In the old Bowie classic, Ground Control is no longer able to contact Major Tom. Unfortunately, that same scenario often plays out with tape restores – with consequences almost as dire.
Just look at some recent litigation that has come about as a result of failed restores from tape. The cost for restoring e-mail from tapes in the 2005 Zubulake v. UBS Warburg employment discrimination case came to $29 million, the cost of the verdict due to some key messages being missing. Similarly, Morgan Stanley lost a $1.45 billion judgment after it overwrote some archived e-mails and had trouble processing backup tapes containing others.
Still, tape storage has been around for half a century and remains the backbone of many recovery strategies. But it is far from ideal. Creating full tape backups, doing a full restoration of the system and then a full restoration of the data – is slow and painful.
Frequently files can’t be recovered at all.
“Tape is increasingly being exposed as a substandard medium for backups,” says Simon Robinson, research director, storage, for consulting firm The 451 Group of San Francisco. “Users like it because it’s cheap; but it’s inherently unreliable and performs poorly. Tape still has its place as a longer term archive, but is being superseded by disk.”
Tape is far from dead, of course, and in terms of price it is hard to beat. According to The 451 Group, tape storage runs about 12 cents per gigabyte compared to 50 cents for secondary disk storage and $2.50 for primary disks. But with the price of disk getting ever closer to tape, it is now considered economically viable for routine backup. Tape, on the other hand, is the preferred venue for long-term, off-site archiving.
Certainly, the numbers support the trend away from tape. Consulting firm IDC of Framingham, Mass. says the worldwide market for disk-based data protection hardware and software hit around $8 billion in 2006. By 2010, analysts predict t will expand to $50 billion.
“Many IT organizations use disk as the backup target to shrink their backup window or improve access times for restore,” says Lauren Whitehouse, an analyst at the Enterprise Strategy Group in Milford, Mass. “Some organizations leverage virtual tape library (VTL) solutions, which emulate tape devices to the backup application, and others are implementing the disk backup options of their backup solution.”
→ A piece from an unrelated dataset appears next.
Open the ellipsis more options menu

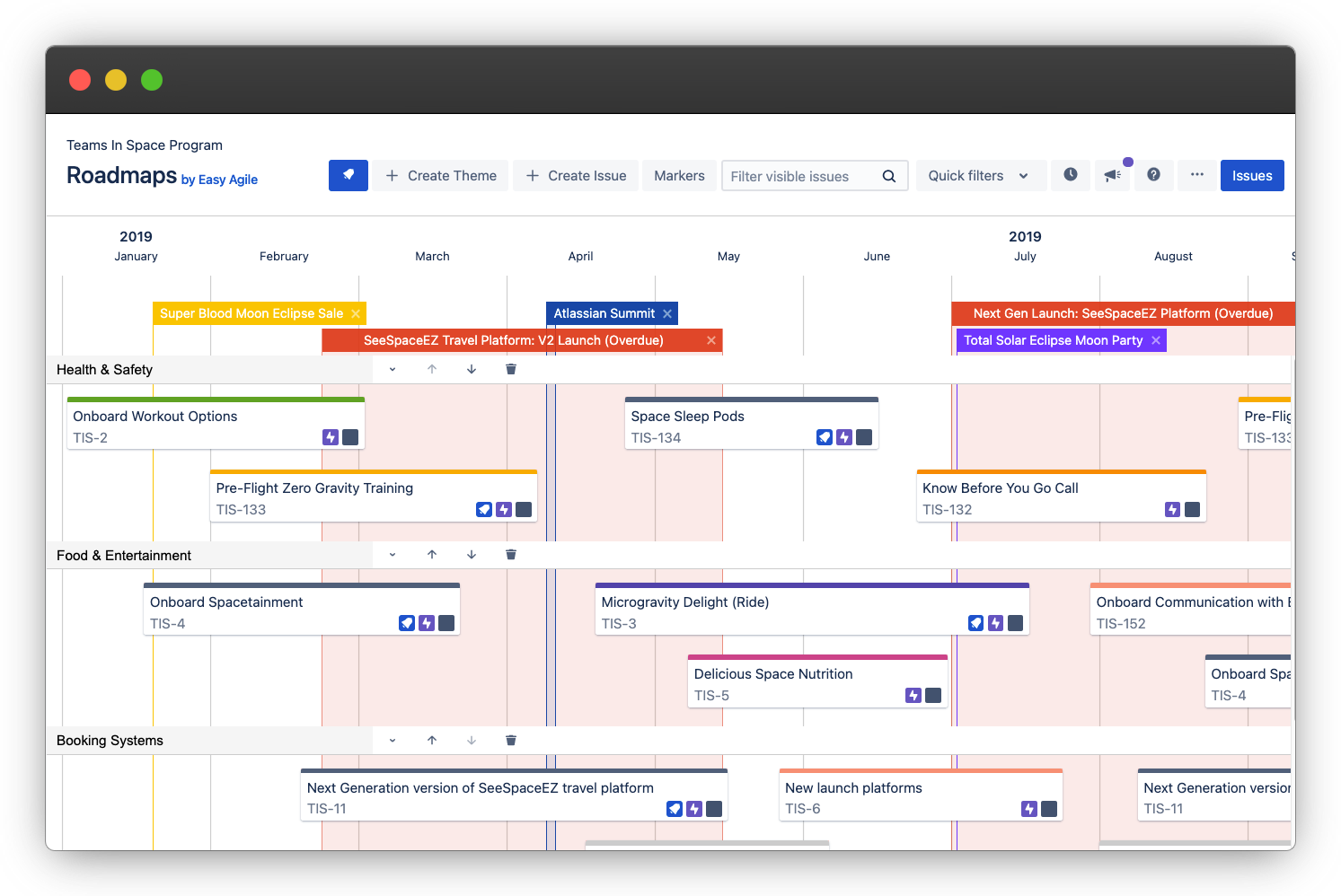click(1196, 175)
Disk can be used for data protection via such technologies as RAID, replication, mirroring and snapshots. Snapshots, for instance, provide more-current data for restoration than nightly backups, and are easier to restore than tape.
“We recommend using disk-to-disk backup using block level snap-vaulting for operational backup,” says Joe Shields, director of systems engineering and operations at Lightedge Solutions Inc., a managed network, voice services and hosting company in Des Moines, Iowa. “This provides a short recovery time objective and is cost effective.”
W. Curtis Preston, vice president of data protection services at GlassHouse Technologies Inc., a storage consultancy and services firm in Framingham, Mass, brings up another problem – there is often a mismatch between network and tape speed.
“You are not always able to supply the tape drive with enough data so it stops and starts when trying keep up with the slow incoming data rate,” says Preston. “This can even cause the backup to fail.”
Better match ups in data rates can be achieved by using disks as an intermediary step in tape backup (disk-to-disk-to-tape backups). York University in Toronto, for example, uses disks to speed up the backups on its databases.
“We will be able to do backups much faster from the server standpoint and then cycle it to tape during the day,” says Ramon Kagan, York’s manager of Unix Services. “This will save a lot of time.”
The question of which technology to utilize, though, is far from an easy one. Some organizations might do fine sticking with tape. Others might be better advised to go whole hog on disk. But most experts say technology is the wrong place to start looking.
“The problem that most organizations have is they are not asking the right question,” says Cougias. “We back up data to protect the continuity of our systems and our data.”
The place to begin, he says, is an assessment of what data and systems need to be protected and what is the cost if they go down. The ideal, of course, is fully redundant systems so service is never lost. Next best is to quickly restore data when one a problem occurs. However, not all data and systems require the same level of protection.